— Start of SOURCE RECORDS —
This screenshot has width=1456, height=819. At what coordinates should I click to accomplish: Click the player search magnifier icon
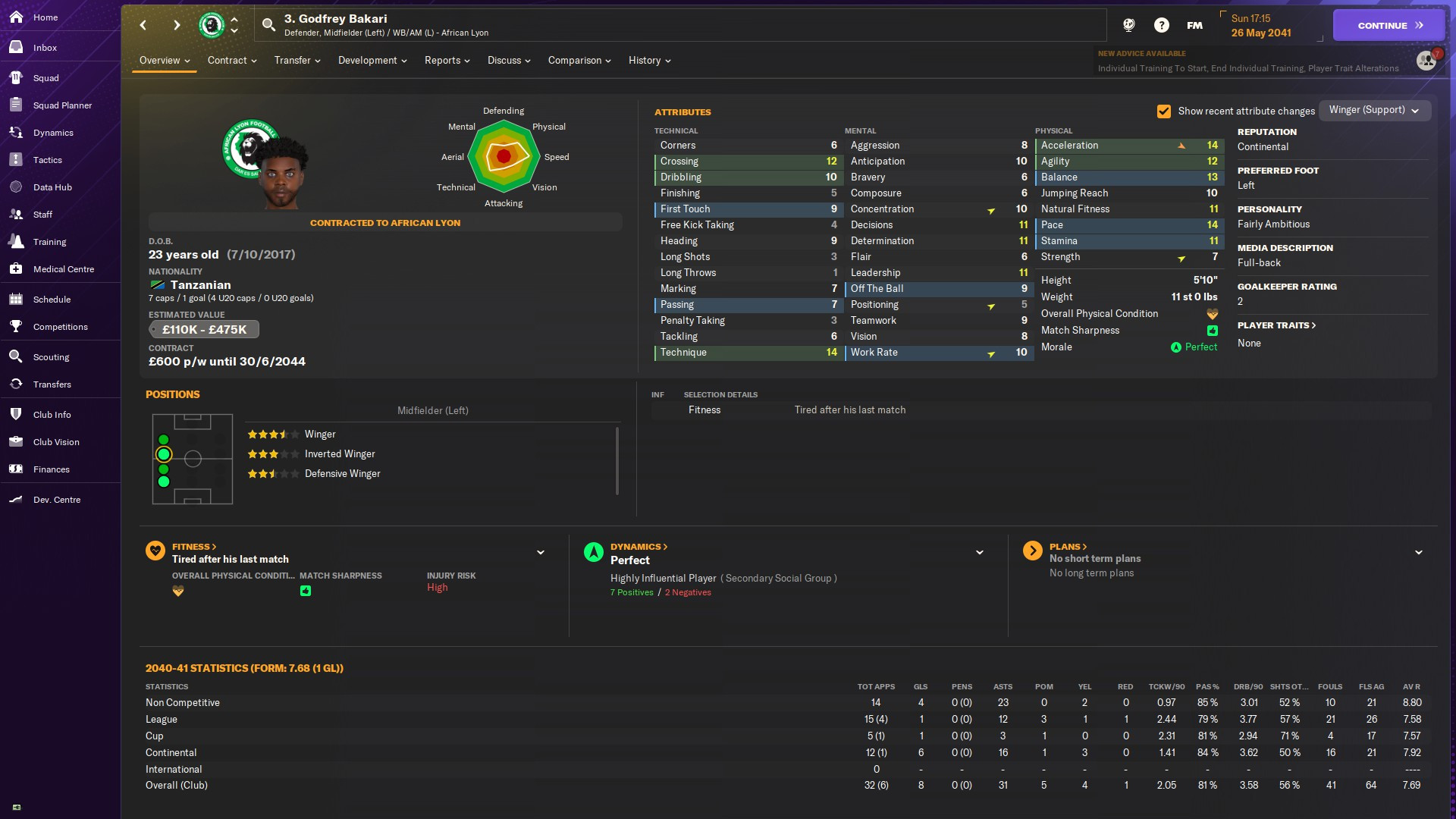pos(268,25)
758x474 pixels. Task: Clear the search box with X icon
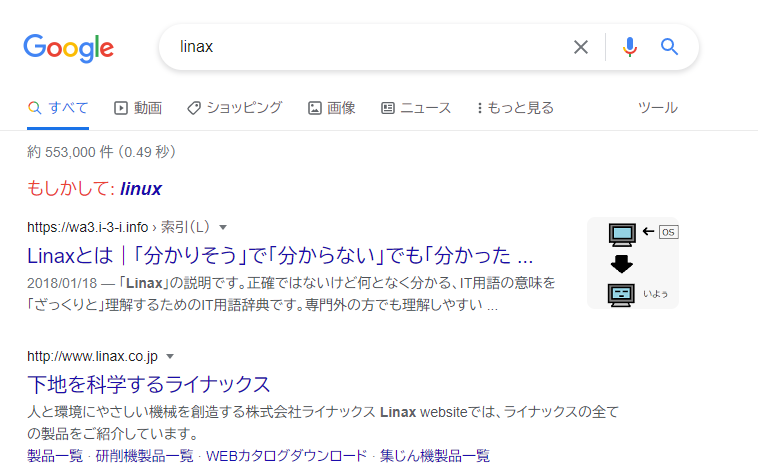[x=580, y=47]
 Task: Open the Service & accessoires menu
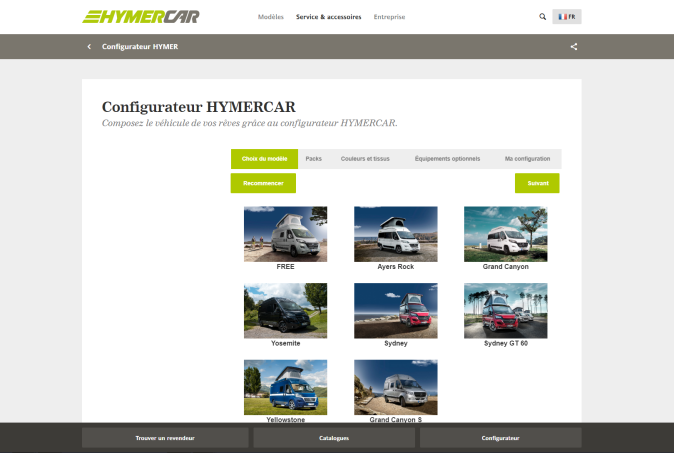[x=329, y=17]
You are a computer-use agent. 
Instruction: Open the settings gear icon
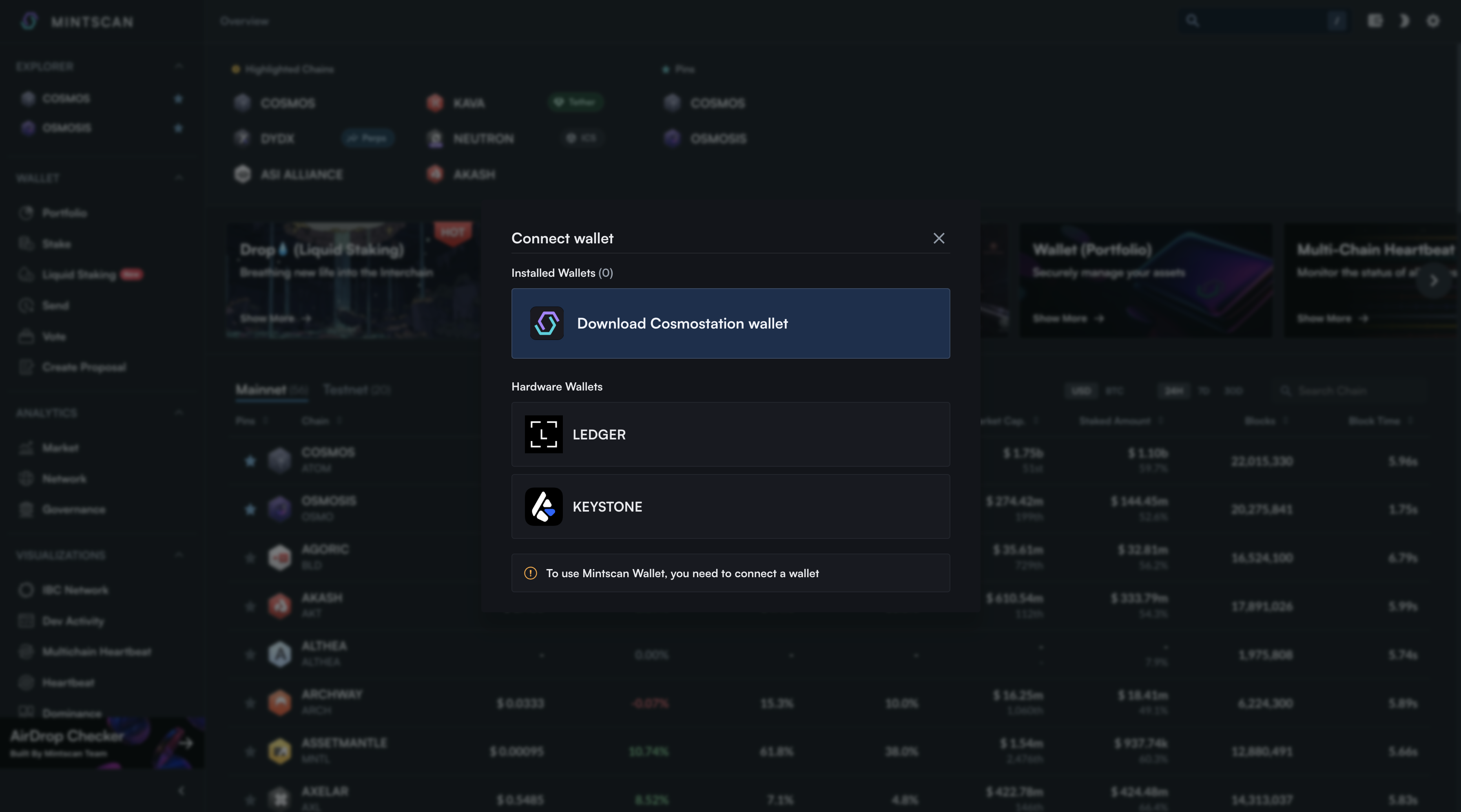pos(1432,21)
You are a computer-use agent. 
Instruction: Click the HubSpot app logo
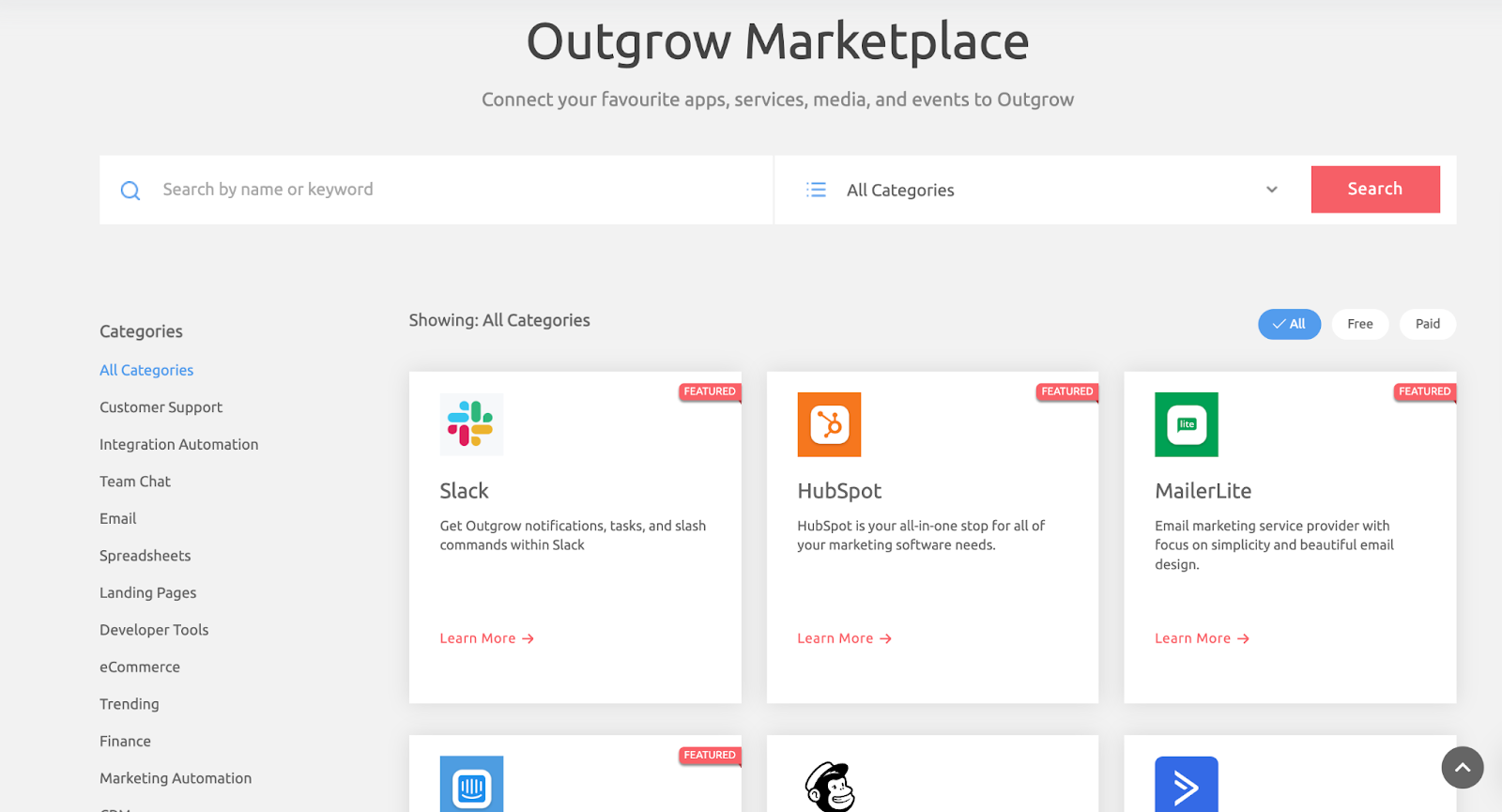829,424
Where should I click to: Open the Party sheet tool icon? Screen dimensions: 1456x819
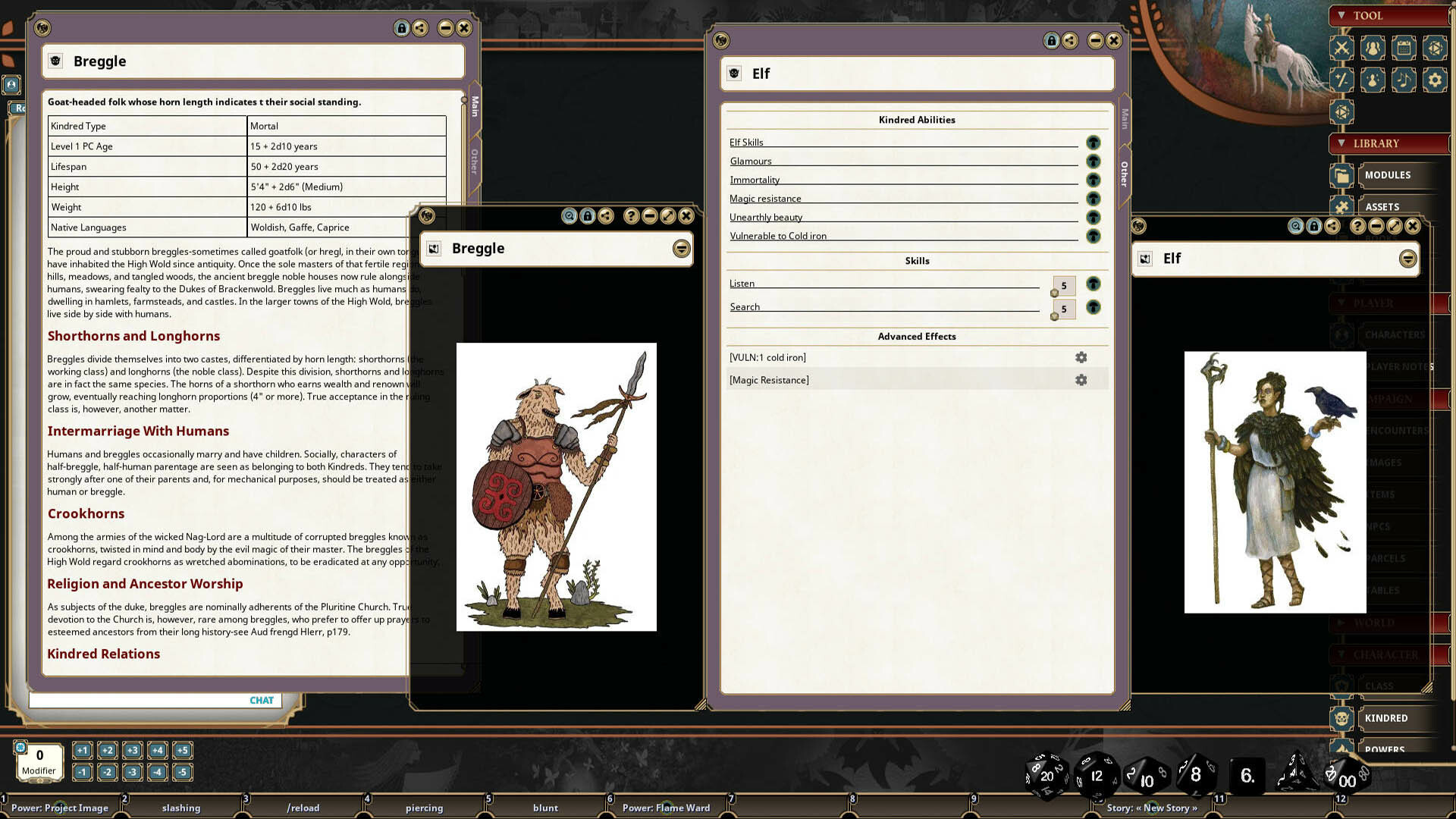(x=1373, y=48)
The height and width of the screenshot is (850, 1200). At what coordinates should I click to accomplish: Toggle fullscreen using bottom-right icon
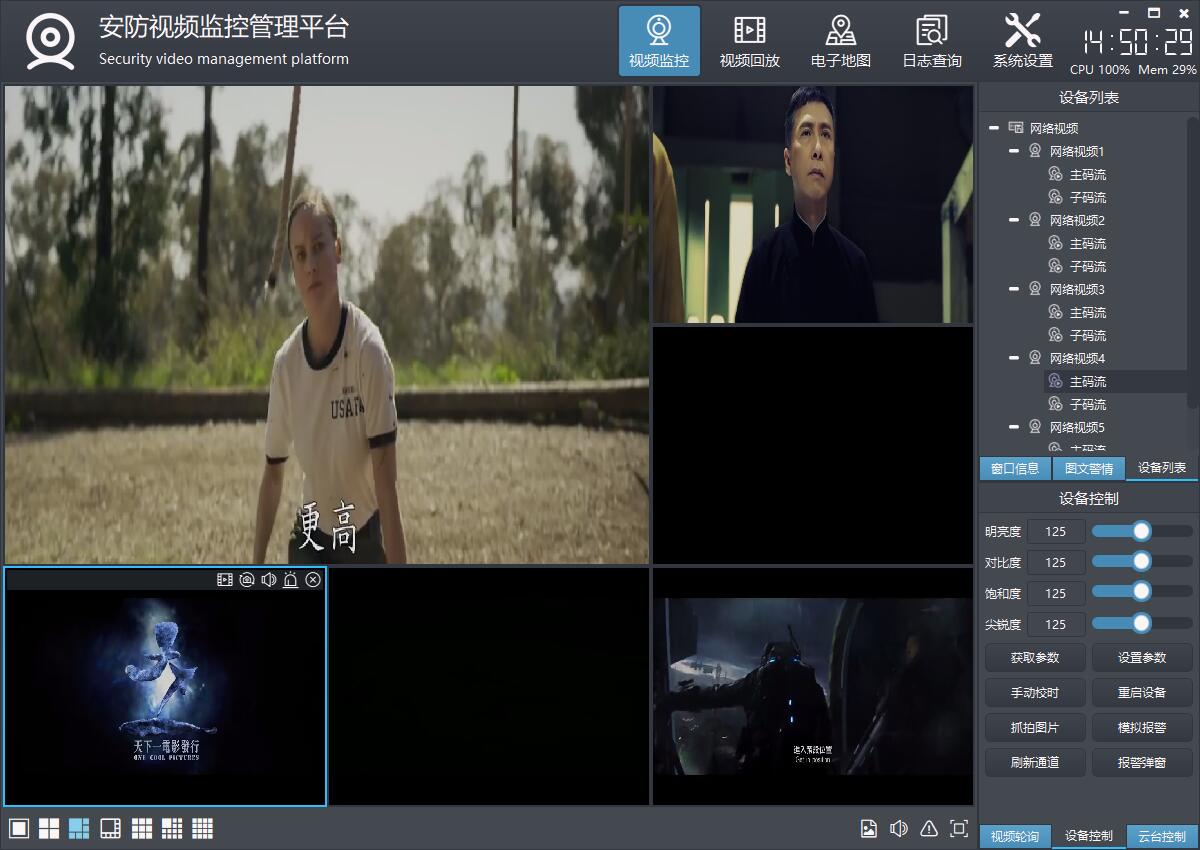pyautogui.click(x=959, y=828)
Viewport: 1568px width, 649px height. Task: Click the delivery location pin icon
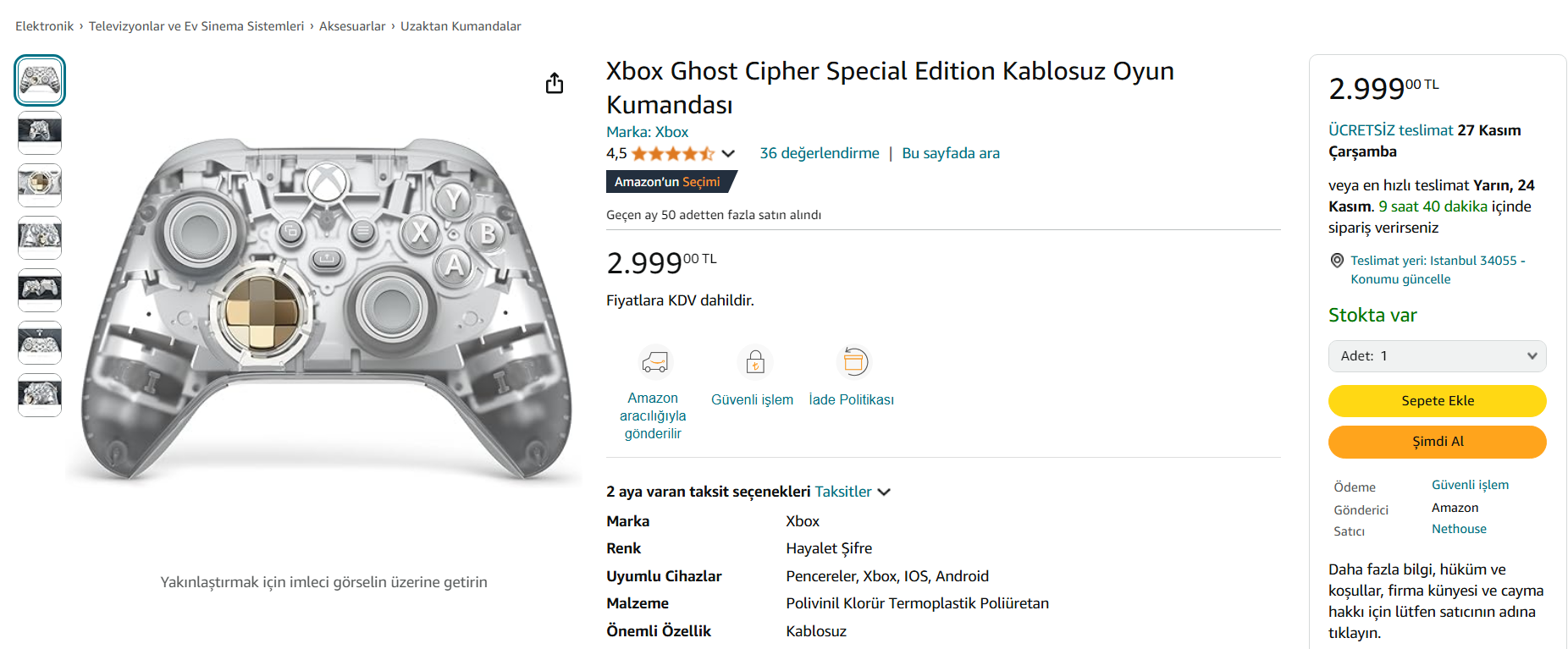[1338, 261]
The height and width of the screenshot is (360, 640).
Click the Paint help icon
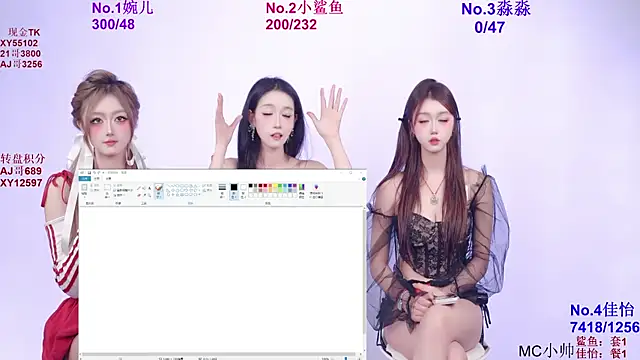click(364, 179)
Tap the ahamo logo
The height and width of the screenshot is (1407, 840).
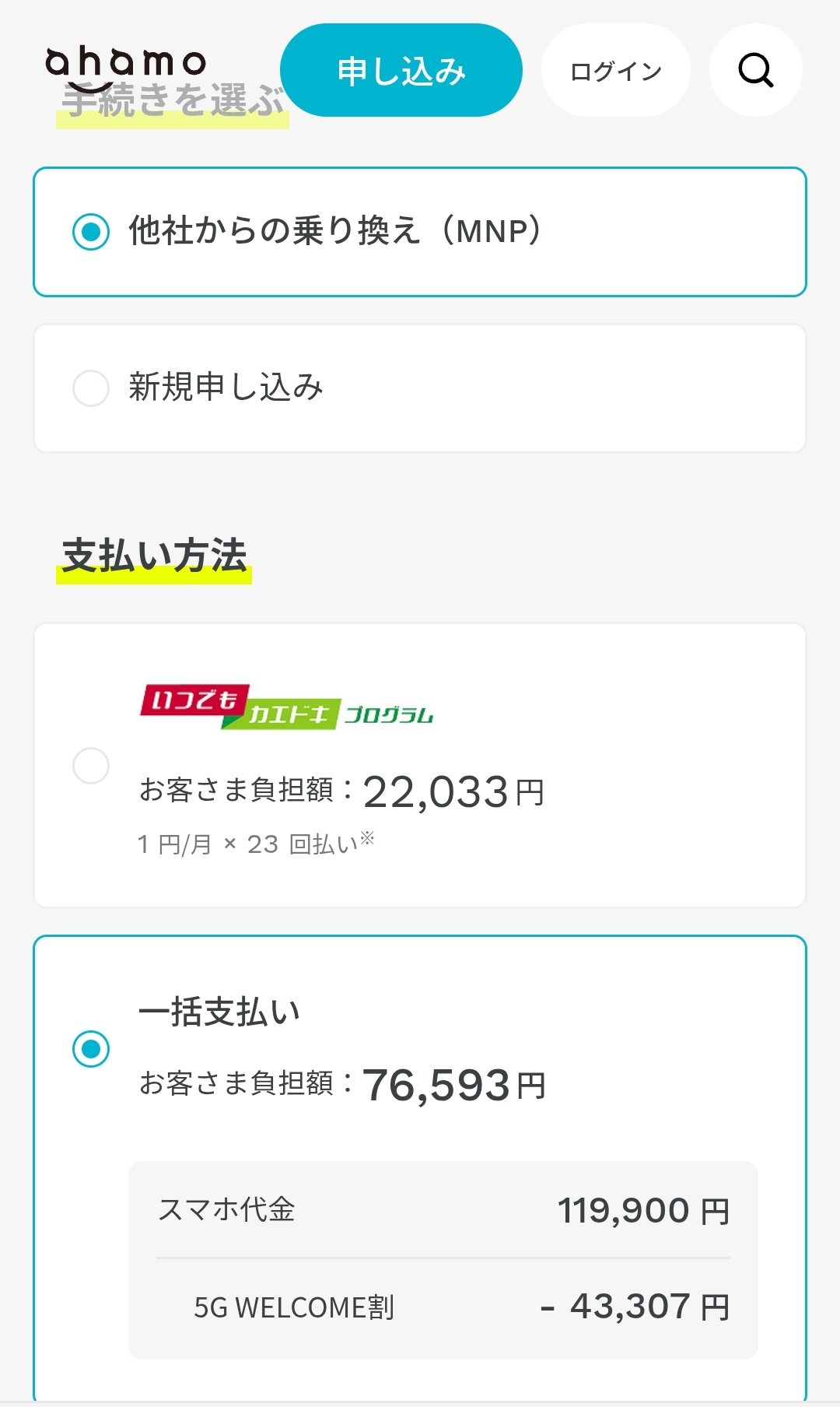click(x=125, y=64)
— End of SOURCE RECORDS —
_EXERCISE GOAL:_
Pick out every line in the records above that contains the word "height", matching case exactly, and copy each of those lines in full.

_WRITTEN REPLY:_
This screenshot has width=1456, height=819. At what coordinates should I click to accomplish: Click the player search magnifier icon
The height and width of the screenshot is (850, 1200). At what coordinates should I click to accomplish: Toggle fullscreen using bottom-right icon
Viewport: 1568px width, 649px height. Task: Click the delivery location pin icon
The height and width of the screenshot is (360, 640).
The height and width of the screenshot is (1407, 840).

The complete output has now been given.